_AVAILABLE DATA_:
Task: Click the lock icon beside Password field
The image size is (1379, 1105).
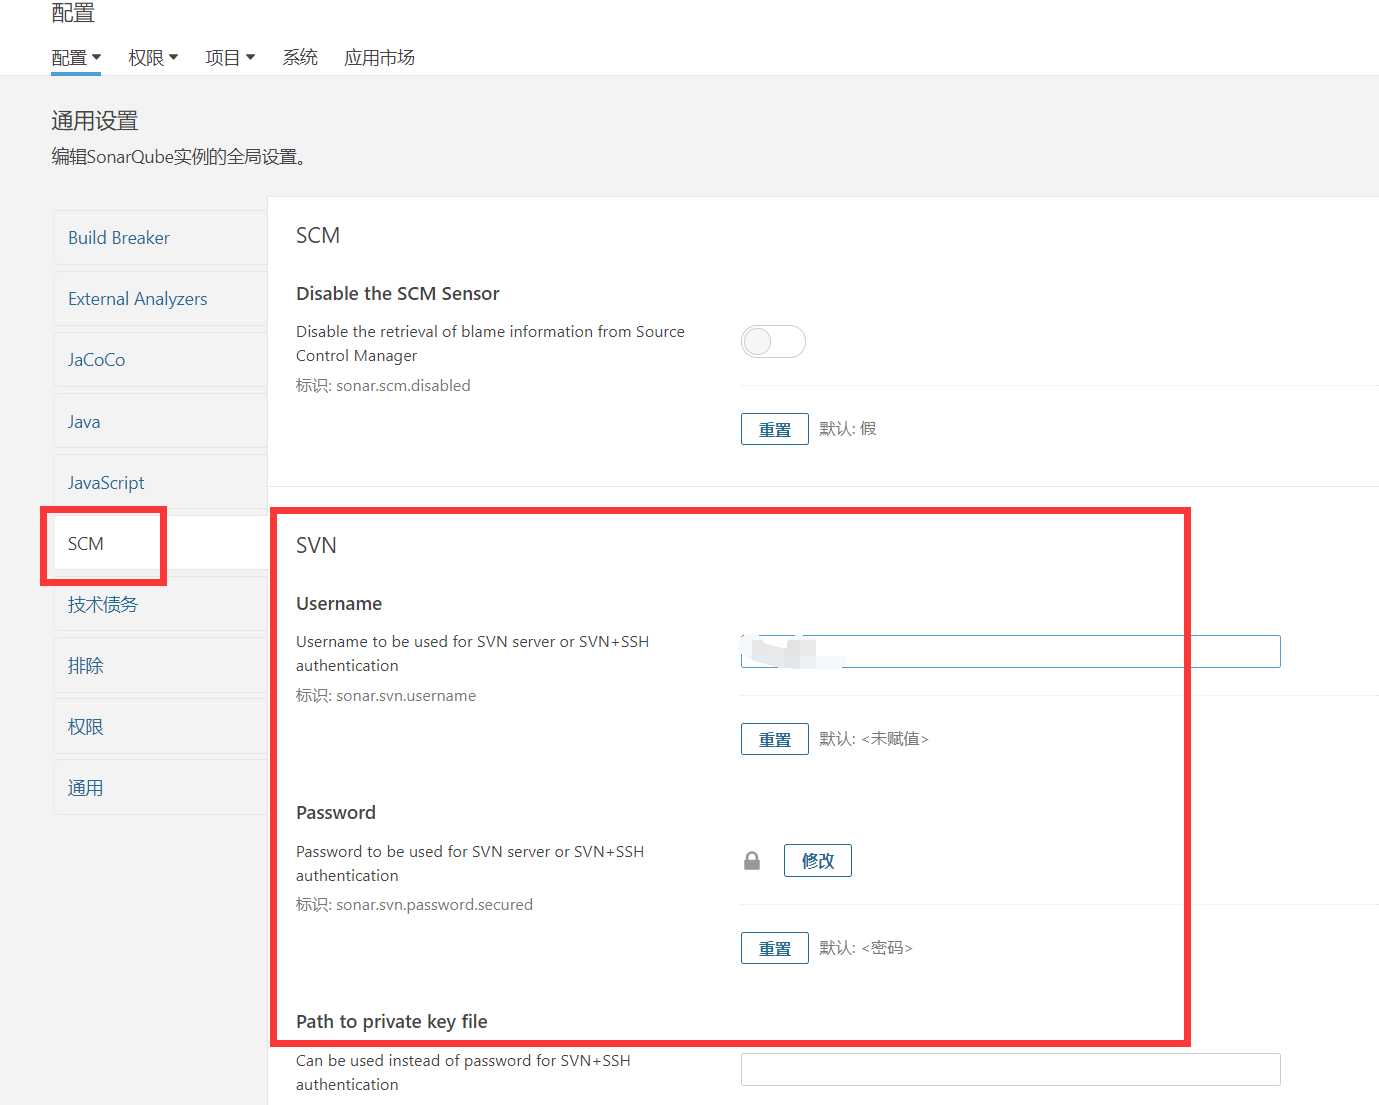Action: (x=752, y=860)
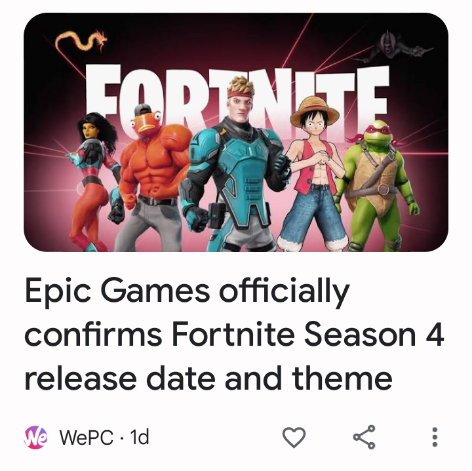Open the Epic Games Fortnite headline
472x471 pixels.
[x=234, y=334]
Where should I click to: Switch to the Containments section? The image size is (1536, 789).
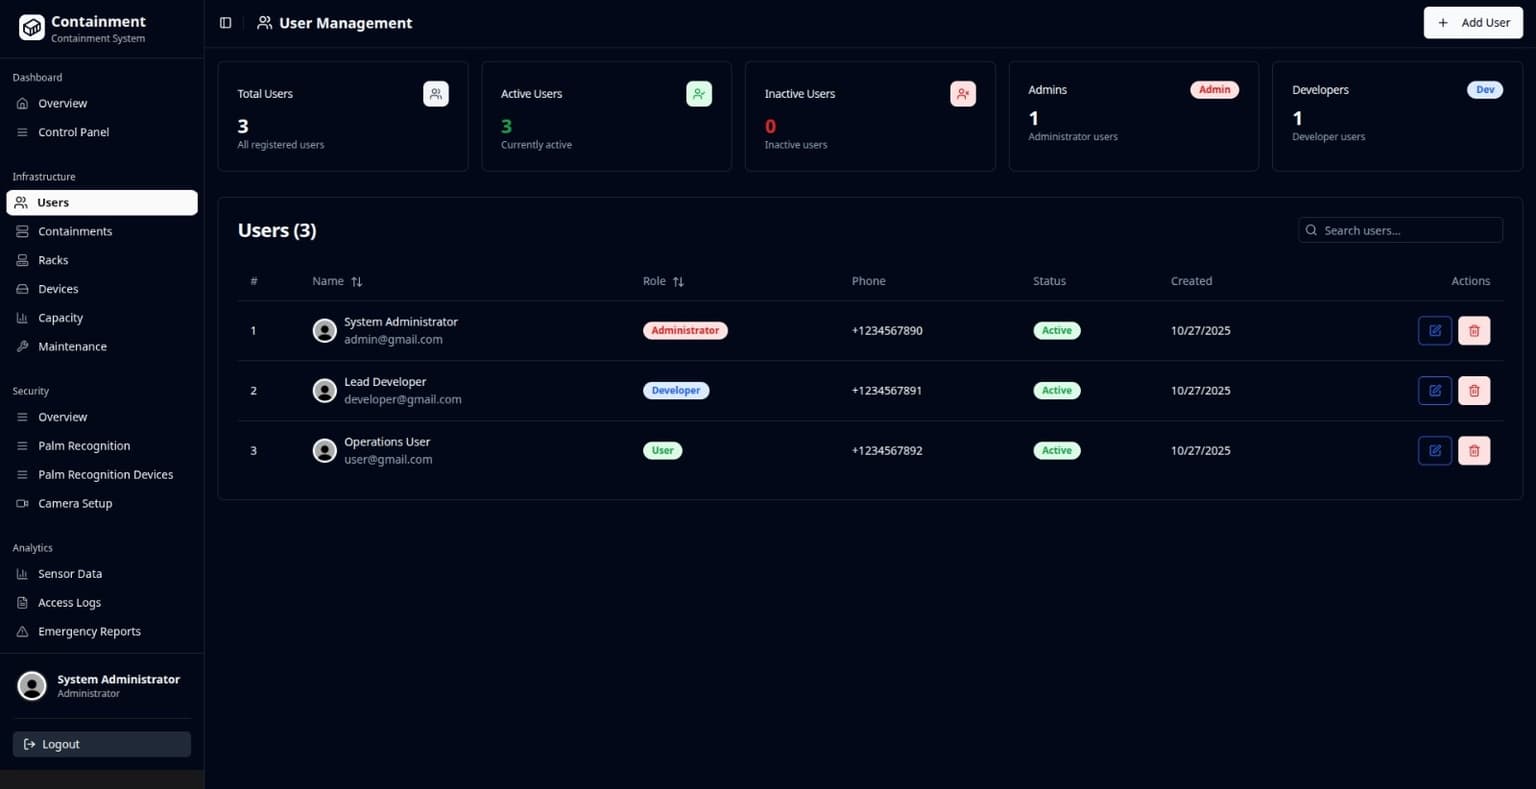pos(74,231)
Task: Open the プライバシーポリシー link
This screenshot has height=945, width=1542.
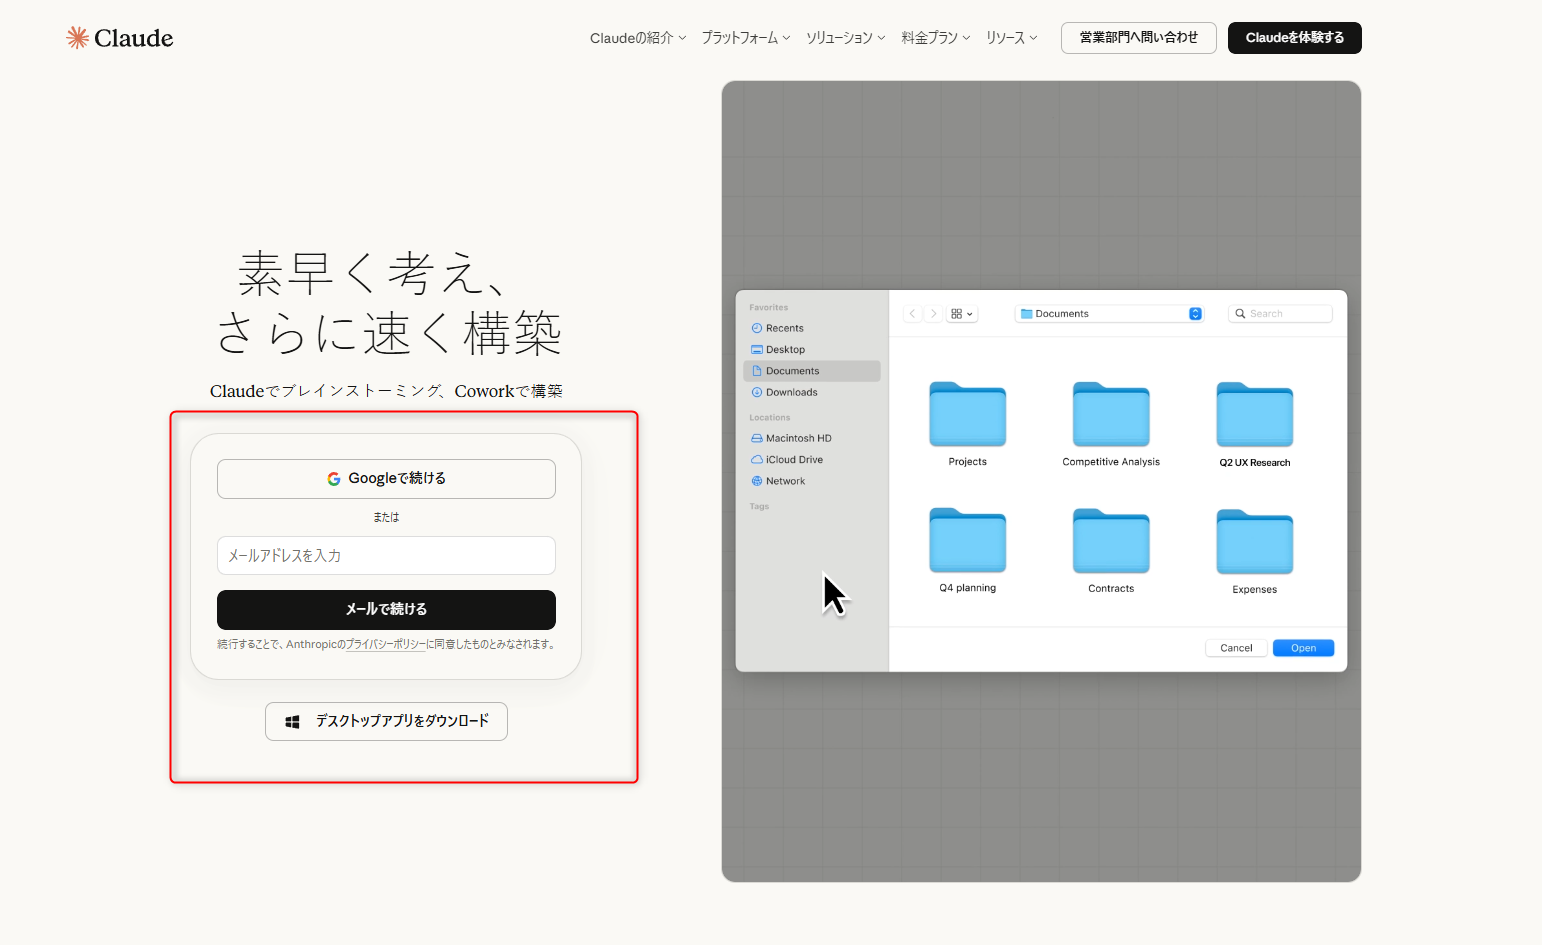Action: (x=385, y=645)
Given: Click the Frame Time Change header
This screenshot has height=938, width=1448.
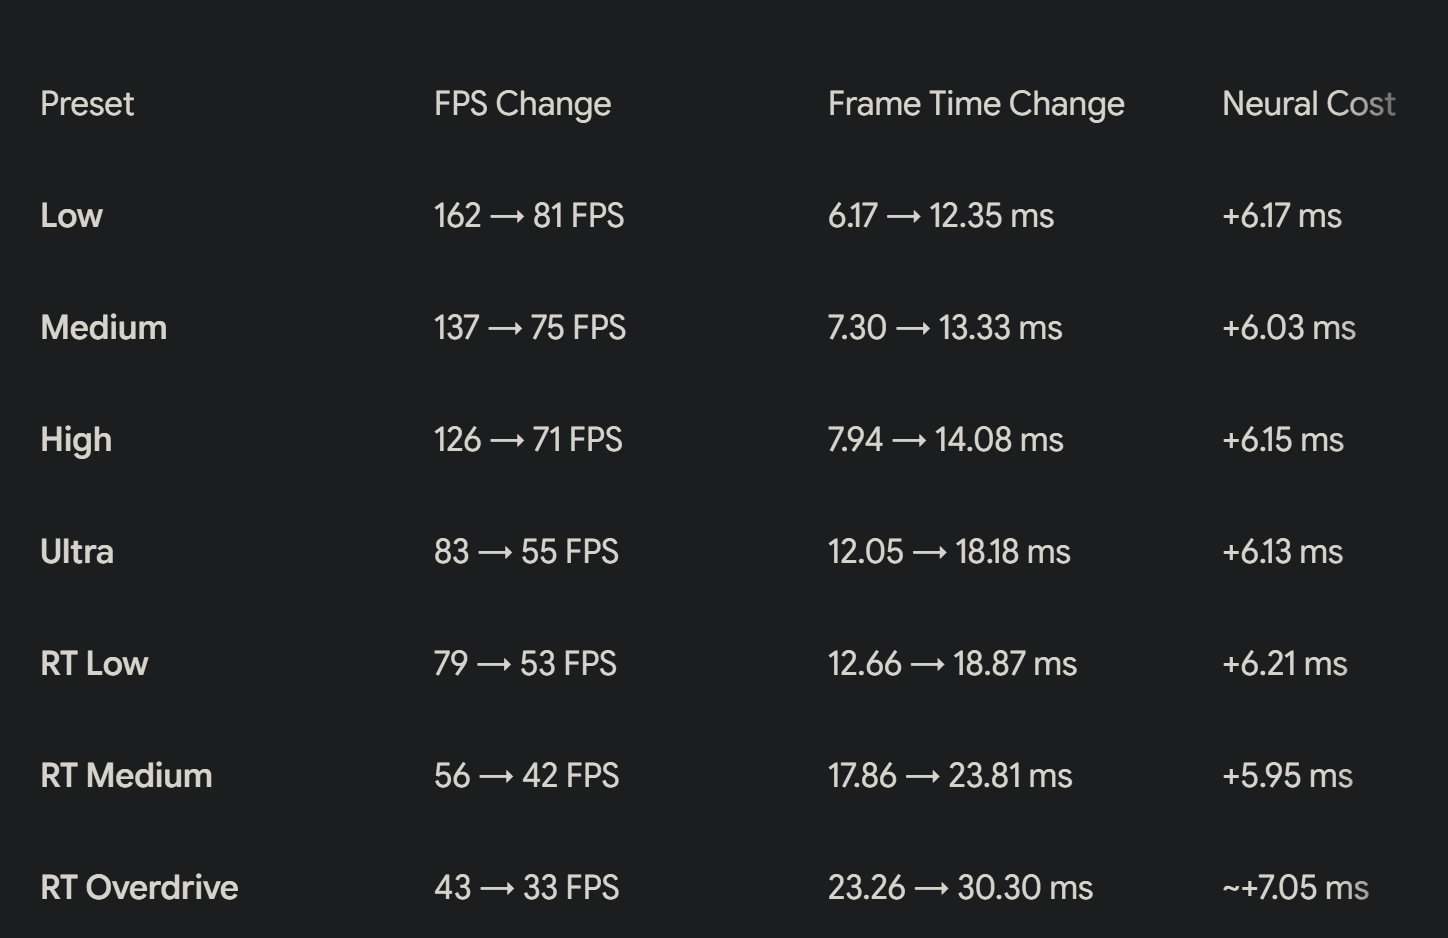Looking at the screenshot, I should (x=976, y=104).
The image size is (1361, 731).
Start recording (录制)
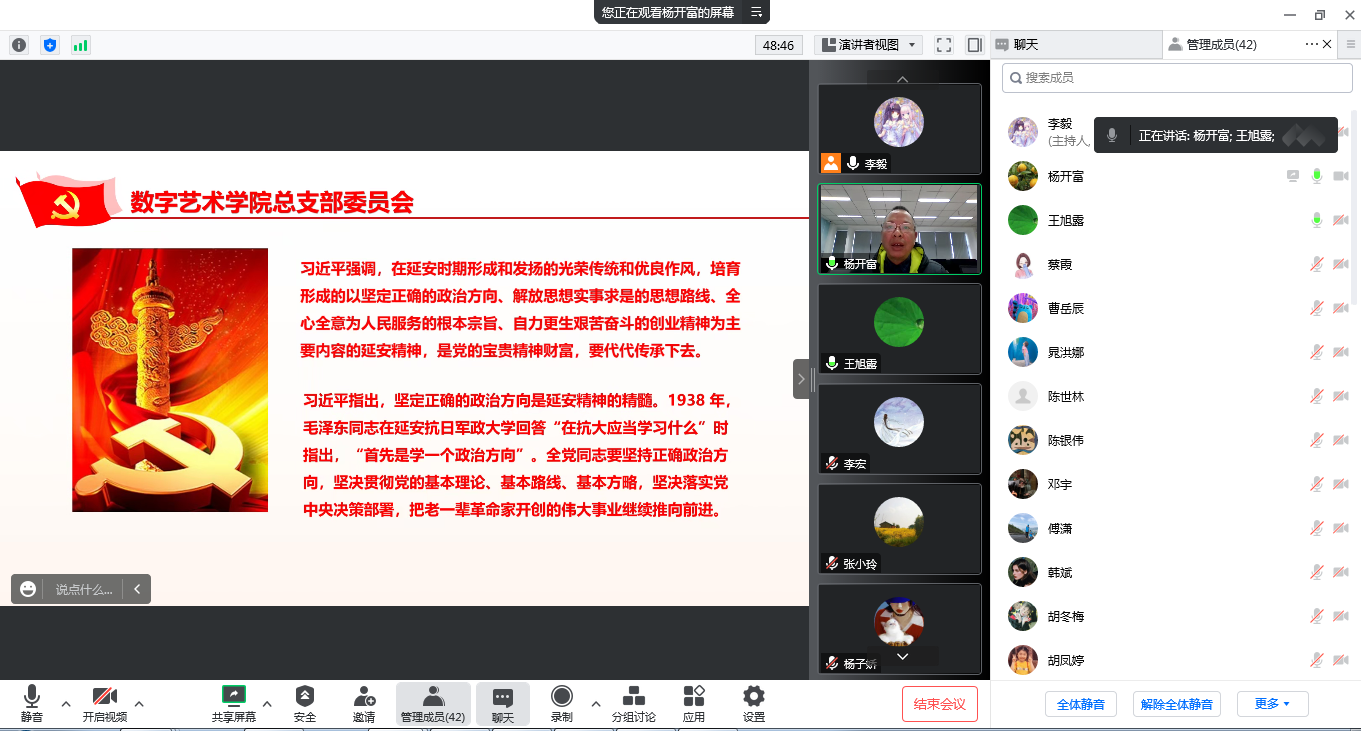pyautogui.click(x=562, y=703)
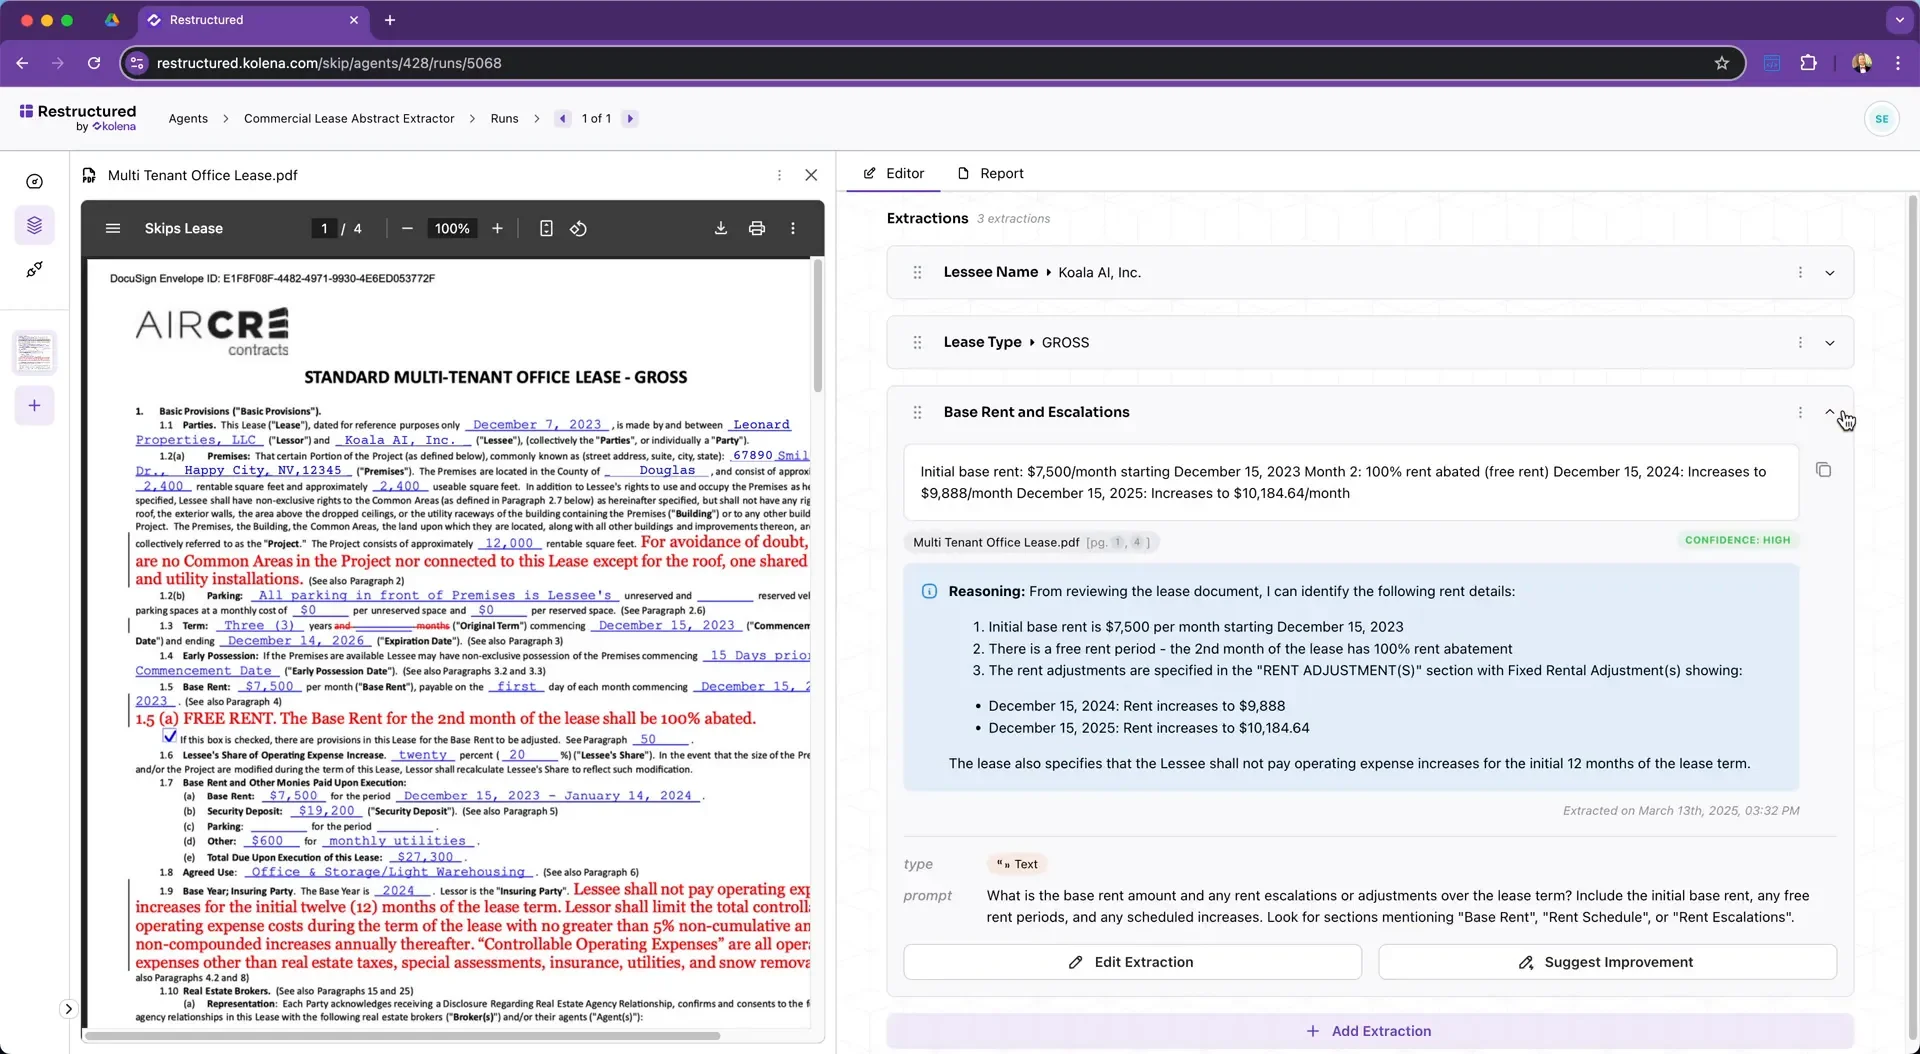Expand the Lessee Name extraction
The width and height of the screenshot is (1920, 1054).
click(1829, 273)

_WHAT IS BEING ASKED_: Hand over the entries again, exactly as written and without the pictures.

_OUTPUT FOR THIS TASK_:
Task: Click the lock icon beside Password field
The image size is (1379, 1105).
Action: (x=752, y=860)
Open the Epic Games Fortnite headline
472x471 pixels.
[x=234, y=334]
Where should I click to: Switch to the Containments section? The image size is (1536, 789).
pos(74,231)
Task: Open the プライバシーポリシー link
This screenshot has height=945, width=1542.
Action: (x=385, y=645)
Given: Click the Frame Time Change header
This screenshot has height=938, width=1448.
Looking at the screenshot, I should (x=976, y=104).
The image size is (1361, 731).
Start recording (录制)
pyautogui.click(x=562, y=703)
Expand the Lessee Name extraction
The width and height of the screenshot is (1920, 1054).
click(1829, 273)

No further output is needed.